Extra-Morality 1: Church Divisions

A battle rages in churches across America, or rather between churches across America. Denomination is up against denomination as the church divides. Why? Not any doctrinal issue, per se, but because of insignificant differences in how one should live their lives.

Neither side is without fault in this battle between legalism and radical confucianism. Of course, these terms do little to actually describe the issue properly as they are extreme labels used by either side of the issue to paint their opponents in a negative light.

To properly understand these terms then, I would like to simply say that there are decisions each Christian must make about the standards by which he lives his life. Now of course, there are some items that are not open to discussion.

The Bible forbids stealing. This means that you cannot steal and be considered right with the Lord. Morality is very black and white. What the Lord says to do, we must do, and what the Lord says not to do, we must not do.

However, there is an entire area of life that is not strictly speaking, moral or immoral. I would like to consider this gray area extra-moral, or matters of conviction.

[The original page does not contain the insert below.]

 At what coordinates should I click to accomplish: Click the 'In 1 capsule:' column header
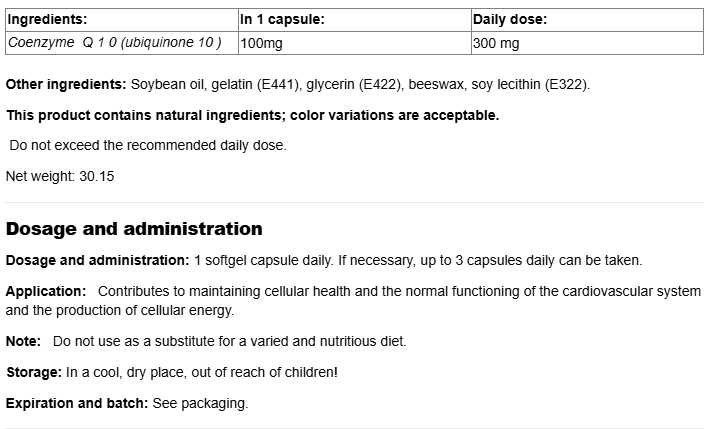282,19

Looking at the Bible, we find no specific commands on things like what books/movies we should watch, what clothing we should wear, or whether dancing is an appropriate activity. We will be sure to find verses, such as Philippians 4:8 which can and should guide us in these areas, but they are open to interpretation. One cannot claim that these areas have a single right and wrong answer.

In fact, I would argue (and the Bible agrees) that these issues are decisions left to individual Christians that should be made after much prayer and reflection. In fact, Romans 14:14, which will be the theme verse for this series, expresses,
“I know and am persuaded by the Lord Jesus, that there is nothing unclean of itself: but to him that esteemeth any thing to be unclean to him it is unclean.”

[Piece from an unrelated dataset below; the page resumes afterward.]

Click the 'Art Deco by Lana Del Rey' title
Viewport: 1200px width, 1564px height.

Now don't fret about the implications that might arise about relative morals from this verse. In context, this verse is not nearly as scary as it sounds. Indeed as we study this out, you will find that this verse is discussing the extra-moral standards I mentioned above.

The example Paul uses is whether one can eat meat. This example is not as relevant today as the examples of modesty, cultural enlightenment, and dancing that I discuss above. The point of this series cannot be to decide what is extra-moral and what is not. I must focus on how we deal with people who make different decisions about these standards than we would.

After all, if these are simply decisions each individual Christian is making, there are bound to be disagreements. And there certainly have been.

The problem is these differences in decisions has led to a division in the body of Christ. People are condemned for their actions whether they choose to be very strict or very liberal in their extra-moral choices.

Both sides of the spectrum condemn the other. One man has accused his opposition of "being more concerned about being right than people."

Now, I'm all for sharing your opinion on these issues. You have a right to share why you have come to your decision about extra moral concerns, but you have no right to condemn or separate yourself from others simply because they disagree with you.